## DATA ENTRIES
----------------------------------------

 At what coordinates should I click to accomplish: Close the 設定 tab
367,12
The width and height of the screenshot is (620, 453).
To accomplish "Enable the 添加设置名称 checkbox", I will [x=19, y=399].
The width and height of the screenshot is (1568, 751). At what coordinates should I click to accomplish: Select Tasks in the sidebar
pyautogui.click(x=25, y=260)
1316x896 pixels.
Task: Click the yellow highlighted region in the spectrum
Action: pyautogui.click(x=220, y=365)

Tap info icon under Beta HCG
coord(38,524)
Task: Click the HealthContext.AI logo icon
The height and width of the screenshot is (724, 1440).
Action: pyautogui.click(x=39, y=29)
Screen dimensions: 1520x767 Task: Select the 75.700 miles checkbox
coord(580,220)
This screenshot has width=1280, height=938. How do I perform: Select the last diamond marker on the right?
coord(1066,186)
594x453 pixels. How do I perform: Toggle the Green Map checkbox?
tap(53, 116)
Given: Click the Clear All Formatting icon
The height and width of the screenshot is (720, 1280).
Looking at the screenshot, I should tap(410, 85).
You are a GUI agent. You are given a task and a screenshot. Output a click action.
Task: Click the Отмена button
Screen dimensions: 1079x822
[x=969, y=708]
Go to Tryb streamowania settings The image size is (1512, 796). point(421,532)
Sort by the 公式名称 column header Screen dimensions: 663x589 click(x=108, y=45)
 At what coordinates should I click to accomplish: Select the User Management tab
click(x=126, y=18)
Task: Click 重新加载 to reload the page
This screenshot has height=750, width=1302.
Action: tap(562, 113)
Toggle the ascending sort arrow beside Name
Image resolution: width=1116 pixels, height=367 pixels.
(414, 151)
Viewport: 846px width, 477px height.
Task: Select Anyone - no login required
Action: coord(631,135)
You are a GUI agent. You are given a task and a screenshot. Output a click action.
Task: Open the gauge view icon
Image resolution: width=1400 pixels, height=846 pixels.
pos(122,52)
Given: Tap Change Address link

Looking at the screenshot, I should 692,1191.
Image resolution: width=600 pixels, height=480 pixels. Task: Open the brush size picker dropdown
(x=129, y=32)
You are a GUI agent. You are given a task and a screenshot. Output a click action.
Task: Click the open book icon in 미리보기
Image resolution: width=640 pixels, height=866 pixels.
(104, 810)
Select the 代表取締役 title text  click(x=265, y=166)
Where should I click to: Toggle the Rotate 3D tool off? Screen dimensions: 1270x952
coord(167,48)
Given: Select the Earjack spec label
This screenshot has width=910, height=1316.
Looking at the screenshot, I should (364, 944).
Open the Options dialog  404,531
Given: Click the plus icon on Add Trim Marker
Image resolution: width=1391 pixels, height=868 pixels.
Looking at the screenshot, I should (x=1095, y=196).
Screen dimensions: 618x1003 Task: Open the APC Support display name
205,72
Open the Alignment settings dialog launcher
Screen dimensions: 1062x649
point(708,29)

----------------------------------------

## PROBLEM REQUIREMENTS
Please copy the records from the line with "Given: Click the Clear All Formatting icon" up to and including the line with "click(x=126, y=18)", reproducing every line character for character.

## ANSWER
Given: Click the Clear All Formatting icon
The height and width of the screenshot is (720, 1280).
Looking at the screenshot, I should tap(410, 85).
You are a GUI agent. You are given a task and a screenshot. Output a click action.
Task: Click the Отмена button
Screen dimensions: 1079x822
[x=969, y=708]
Go to Tryb streamowania settings The image size is (1512, 796). point(421,532)
Sort by the 公式名称 column header Screen dimensions: 663x589 click(x=108, y=45)
 At what coordinates should I click to accomplish: Select the User Management tab
click(x=126, y=18)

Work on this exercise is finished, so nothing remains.